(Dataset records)
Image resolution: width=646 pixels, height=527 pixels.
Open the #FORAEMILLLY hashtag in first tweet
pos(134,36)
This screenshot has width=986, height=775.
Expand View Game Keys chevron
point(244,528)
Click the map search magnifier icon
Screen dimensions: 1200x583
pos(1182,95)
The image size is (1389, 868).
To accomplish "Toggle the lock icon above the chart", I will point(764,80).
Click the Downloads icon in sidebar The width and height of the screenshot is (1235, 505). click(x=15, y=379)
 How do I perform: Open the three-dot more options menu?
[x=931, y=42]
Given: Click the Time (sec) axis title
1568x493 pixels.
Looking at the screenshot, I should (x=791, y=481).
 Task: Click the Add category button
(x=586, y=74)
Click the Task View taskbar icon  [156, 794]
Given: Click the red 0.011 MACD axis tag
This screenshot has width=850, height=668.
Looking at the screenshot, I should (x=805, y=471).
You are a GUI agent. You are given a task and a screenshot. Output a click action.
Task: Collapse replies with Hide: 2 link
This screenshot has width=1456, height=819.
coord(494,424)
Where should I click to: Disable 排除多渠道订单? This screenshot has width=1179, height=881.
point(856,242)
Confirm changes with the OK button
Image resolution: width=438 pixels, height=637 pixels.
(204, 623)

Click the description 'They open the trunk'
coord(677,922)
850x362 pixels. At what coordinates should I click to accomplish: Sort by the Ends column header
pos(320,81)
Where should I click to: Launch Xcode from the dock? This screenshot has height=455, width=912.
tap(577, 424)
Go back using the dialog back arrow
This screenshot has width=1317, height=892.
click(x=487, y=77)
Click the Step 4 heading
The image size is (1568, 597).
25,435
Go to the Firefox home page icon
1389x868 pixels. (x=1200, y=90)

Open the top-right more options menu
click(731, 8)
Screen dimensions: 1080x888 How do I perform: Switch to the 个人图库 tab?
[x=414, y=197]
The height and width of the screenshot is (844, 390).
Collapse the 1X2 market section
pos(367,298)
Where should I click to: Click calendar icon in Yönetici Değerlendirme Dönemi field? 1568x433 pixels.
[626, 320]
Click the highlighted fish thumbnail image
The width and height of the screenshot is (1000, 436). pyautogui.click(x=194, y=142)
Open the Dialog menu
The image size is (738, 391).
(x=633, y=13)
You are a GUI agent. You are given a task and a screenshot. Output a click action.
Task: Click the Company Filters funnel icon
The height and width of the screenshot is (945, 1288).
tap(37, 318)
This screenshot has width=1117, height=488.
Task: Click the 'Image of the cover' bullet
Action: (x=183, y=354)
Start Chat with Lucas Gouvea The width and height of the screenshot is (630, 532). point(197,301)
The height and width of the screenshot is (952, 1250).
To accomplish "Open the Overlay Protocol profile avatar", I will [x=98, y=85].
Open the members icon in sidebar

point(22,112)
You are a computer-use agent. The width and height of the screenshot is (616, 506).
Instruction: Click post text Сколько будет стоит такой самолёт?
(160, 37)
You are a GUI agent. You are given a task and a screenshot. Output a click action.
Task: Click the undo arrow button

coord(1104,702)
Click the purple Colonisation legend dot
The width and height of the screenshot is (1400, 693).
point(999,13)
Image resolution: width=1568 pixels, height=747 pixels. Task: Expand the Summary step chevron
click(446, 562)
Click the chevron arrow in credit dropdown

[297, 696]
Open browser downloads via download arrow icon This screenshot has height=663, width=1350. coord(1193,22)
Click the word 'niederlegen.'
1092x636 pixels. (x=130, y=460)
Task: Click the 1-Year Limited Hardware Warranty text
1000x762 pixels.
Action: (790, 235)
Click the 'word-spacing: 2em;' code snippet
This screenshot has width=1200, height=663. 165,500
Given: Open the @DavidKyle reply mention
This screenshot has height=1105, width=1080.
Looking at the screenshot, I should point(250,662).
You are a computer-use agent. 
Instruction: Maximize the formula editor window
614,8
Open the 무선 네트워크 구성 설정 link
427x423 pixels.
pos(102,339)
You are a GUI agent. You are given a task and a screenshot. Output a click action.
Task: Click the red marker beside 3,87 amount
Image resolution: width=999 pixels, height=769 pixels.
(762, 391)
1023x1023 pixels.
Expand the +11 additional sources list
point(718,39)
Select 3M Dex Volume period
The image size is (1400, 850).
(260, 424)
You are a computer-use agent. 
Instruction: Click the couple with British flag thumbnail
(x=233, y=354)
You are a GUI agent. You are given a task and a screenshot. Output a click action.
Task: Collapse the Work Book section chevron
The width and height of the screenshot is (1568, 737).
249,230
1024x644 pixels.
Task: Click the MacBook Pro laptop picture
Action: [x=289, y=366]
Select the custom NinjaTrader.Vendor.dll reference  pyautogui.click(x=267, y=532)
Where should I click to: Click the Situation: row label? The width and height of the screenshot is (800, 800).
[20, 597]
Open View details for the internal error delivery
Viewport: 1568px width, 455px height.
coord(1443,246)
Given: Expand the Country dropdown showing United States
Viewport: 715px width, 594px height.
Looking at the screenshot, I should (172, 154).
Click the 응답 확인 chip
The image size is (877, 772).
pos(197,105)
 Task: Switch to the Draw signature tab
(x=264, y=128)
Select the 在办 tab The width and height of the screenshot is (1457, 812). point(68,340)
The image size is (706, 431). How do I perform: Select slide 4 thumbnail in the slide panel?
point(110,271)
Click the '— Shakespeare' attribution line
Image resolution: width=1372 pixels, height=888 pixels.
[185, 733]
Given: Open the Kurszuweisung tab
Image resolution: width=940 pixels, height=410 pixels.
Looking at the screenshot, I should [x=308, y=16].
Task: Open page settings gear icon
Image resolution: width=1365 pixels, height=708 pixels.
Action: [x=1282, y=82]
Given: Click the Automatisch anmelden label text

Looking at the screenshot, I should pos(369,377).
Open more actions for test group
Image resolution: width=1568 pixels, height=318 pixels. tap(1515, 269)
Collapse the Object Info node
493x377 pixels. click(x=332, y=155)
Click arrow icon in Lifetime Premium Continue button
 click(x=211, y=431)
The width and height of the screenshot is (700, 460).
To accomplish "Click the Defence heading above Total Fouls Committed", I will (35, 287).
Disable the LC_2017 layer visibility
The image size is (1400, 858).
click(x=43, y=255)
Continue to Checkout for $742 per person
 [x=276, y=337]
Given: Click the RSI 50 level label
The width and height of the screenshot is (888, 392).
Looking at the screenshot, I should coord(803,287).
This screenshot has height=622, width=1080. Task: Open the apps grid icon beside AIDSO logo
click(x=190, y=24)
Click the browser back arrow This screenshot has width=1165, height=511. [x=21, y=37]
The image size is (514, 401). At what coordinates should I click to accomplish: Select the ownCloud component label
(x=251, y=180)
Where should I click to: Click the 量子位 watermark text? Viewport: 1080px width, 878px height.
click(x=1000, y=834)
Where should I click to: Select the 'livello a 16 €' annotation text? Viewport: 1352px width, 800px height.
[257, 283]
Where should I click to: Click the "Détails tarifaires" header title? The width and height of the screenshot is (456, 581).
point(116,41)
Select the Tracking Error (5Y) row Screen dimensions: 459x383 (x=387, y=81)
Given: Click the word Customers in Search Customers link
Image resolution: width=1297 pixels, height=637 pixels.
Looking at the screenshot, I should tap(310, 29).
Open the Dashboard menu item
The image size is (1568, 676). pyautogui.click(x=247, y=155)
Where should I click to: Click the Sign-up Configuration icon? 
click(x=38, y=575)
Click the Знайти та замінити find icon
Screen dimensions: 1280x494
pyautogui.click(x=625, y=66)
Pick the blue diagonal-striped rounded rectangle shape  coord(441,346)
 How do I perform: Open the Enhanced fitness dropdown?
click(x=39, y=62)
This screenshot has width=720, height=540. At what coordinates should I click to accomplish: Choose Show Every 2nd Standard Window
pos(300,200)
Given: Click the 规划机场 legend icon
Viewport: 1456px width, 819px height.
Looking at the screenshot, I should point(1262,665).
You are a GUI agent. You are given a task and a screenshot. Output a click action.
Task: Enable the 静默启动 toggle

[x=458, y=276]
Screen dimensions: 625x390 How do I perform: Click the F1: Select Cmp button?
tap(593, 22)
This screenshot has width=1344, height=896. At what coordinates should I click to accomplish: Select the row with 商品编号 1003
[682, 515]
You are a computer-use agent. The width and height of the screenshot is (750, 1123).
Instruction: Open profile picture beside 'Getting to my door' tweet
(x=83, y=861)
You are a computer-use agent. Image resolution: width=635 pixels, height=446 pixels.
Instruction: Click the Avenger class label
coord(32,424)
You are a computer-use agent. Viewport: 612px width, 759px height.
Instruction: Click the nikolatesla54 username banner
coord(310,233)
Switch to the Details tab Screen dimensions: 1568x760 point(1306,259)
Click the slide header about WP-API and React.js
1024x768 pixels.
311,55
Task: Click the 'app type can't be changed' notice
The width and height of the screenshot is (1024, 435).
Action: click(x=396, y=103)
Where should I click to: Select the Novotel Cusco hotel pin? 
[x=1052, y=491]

§ **Exercise objective**: Taking the entries above, write out exactly each line from the one holding "The image size is (706, 431)." to the one holding "Disable the LC_2017 layer visibility", both included, and stop there.

§ **Result of the task**:
The image size is (706, 431). How do I perform: Select slide 4 thumbnail in the slide panel?
point(110,271)
Click the '— Shakespeare' attribution line
Image resolution: width=1372 pixels, height=888 pixels.
[185, 733]
Given: Open the Kurszuweisung tab
Image resolution: width=940 pixels, height=410 pixels.
Looking at the screenshot, I should [x=308, y=16].
Task: Open page settings gear icon
Image resolution: width=1365 pixels, height=708 pixels.
Action: [x=1282, y=82]
Given: Click the Automatisch anmelden label text

Looking at the screenshot, I should pos(369,377).
Open more actions for test group
Image resolution: width=1568 pixels, height=318 pixels. tap(1515, 269)
Collapse the Object Info node
493x377 pixels. click(x=332, y=155)
Click arrow icon in Lifetime Premium Continue button
 click(x=211, y=431)
The width and height of the screenshot is (700, 460).
To accomplish "Click the Defence heading above Total Fouls Committed", I will (35, 287).
Disable the LC_2017 layer visibility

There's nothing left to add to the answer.